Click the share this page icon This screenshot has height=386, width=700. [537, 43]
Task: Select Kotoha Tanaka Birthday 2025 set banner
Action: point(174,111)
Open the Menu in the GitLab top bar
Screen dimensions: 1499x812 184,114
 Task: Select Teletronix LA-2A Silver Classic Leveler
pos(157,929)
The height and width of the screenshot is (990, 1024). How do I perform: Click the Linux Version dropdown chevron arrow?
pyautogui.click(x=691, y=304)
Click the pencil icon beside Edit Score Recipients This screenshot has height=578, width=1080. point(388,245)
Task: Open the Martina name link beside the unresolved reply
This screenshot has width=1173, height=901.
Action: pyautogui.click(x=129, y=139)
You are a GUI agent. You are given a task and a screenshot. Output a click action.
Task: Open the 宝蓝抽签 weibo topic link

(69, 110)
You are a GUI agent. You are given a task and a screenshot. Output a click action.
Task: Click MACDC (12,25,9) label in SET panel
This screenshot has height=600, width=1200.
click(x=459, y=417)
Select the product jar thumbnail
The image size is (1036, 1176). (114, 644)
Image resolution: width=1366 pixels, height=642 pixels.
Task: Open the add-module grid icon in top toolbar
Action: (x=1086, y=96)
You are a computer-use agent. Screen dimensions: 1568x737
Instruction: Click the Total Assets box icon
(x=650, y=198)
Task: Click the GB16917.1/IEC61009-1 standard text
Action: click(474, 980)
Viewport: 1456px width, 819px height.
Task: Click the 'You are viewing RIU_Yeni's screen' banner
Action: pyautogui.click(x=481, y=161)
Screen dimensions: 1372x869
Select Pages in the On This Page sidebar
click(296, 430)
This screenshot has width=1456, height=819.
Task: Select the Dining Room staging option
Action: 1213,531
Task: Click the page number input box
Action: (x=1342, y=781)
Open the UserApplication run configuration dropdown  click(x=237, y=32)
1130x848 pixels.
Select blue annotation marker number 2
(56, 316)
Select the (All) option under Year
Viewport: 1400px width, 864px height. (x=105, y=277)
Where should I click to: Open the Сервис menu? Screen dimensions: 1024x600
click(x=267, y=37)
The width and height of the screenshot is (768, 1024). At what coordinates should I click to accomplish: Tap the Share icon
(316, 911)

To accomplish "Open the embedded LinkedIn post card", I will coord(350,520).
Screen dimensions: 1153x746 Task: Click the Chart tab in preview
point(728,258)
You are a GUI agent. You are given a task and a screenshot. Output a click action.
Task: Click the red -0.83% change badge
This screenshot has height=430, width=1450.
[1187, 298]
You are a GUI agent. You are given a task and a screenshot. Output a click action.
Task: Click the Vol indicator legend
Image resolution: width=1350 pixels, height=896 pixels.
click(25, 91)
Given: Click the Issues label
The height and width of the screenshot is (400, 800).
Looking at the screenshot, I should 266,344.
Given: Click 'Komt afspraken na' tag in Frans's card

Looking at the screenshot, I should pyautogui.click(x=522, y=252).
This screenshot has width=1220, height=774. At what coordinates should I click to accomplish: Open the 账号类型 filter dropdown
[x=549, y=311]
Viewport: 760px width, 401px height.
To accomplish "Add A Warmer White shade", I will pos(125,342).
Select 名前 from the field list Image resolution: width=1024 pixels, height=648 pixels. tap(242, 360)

◆ ◆ ◆

What is expected:
Each line in the data is to be written out precisely.

Answer to this problem:
Click the share this page icon This screenshot has height=386, width=700. [537, 43]
Task: Select Kotoha Tanaka Birthday 2025 set banner
Action: point(174,111)
Open the Menu in the GitLab top bar
Screen dimensions: 1499x812 184,114
 Task: Select Teletronix LA-2A Silver Classic Leveler
pos(157,929)
The height and width of the screenshot is (990, 1024). How do I perform: Click the Linux Version dropdown chevron arrow?
pyautogui.click(x=691, y=304)
Click the pencil icon beside Edit Score Recipients This screenshot has height=578, width=1080. point(388,245)
Task: Open the Martina name link beside the unresolved reply
This screenshot has width=1173, height=901.
Action: pyautogui.click(x=129, y=139)
You are a GUI agent. You are given a task and a screenshot. Output a click action.
Task: Open the 宝蓝抽签 weibo topic link

(69, 110)
You are a GUI agent. You are given a task and a screenshot. Output a click action.
Task: Click MACDC (12,25,9) label in SET panel
This screenshot has height=600, width=1200.
click(x=459, y=417)
Select the product jar thumbnail
The image size is (1036, 1176). (114, 644)
Image resolution: width=1366 pixels, height=642 pixels.
Task: Open the add-module grid icon in top toolbar
Action: (x=1086, y=96)
You are a computer-use agent. Screen dimensions: 1568x737
Instruction: Click the Total Assets box icon
(x=650, y=198)
Task: Click the GB16917.1/IEC61009-1 standard text
Action: click(474, 980)
Viewport: 1456px width, 819px height.
Task: Click the 'You are viewing RIU_Yeni's screen' banner
Action: pyautogui.click(x=481, y=161)
Screen dimensions: 1372x869
Select Pages in the On This Page sidebar
click(296, 430)
This screenshot has width=1456, height=819.
Task: Select the Dining Room staging option
Action: 1213,531
Task: Click the page number input box
Action: (x=1342, y=781)
Open the UserApplication run configuration dropdown  click(x=237, y=32)
1130x848 pixels.
Select blue annotation marker number 2
(56, 316)
Select the (All) option under Year
Viewport: 1400px width, 864px height. (x=105, y=277)
Where should I click to: Open the Сервис menu? Screen dimensions: 1024x600
click(x=267, y=37)
The width and height of the screenshot is (768, 1024). At what coordinates should I click to accomplish: Tap the Share icon
(316, 911)

To accomplish "Open the embedded LinkedIn post card", I will coord(350,520).
Screen dimensions: 1153x746 Task: Click the Chart tab in preview
point(728,258)
You are a GUI agent. You are given a task and a screenshot. Output a click action.
Task: Click the red -0.83% change badge
This screenshot has height=430, width=1450.
[1187, 298]
You are a GUI agent. You are given a task and a screenshot. Output a click action.
Task: Click the Vol indicator legend
Image resolution: width=1350 pixels, height=896 pixels.
click(25, 91)
Given: Click the Issues label
The height and width of the screenshot is (400, 800).
Looking at the screenshot, I should 266,344.
Given: Click 'Komt afspraken na' tag in Frans's card

Looking at the screenshot, I should pyautogui.click(x=522, y=252).
This screenshot has width=1220, height=774. At what coordinates should I click to accomplish: Open the 账号类型 filter dropdown
[x=549, y=311]
Viewport: 760px width, 401px height.
To accomplish "Add A Warmer White shade", I will pos(125,342).
Select 名前 from the field list Image resolution: width=1024 pixels, height=648 pixels. tap(242, 360)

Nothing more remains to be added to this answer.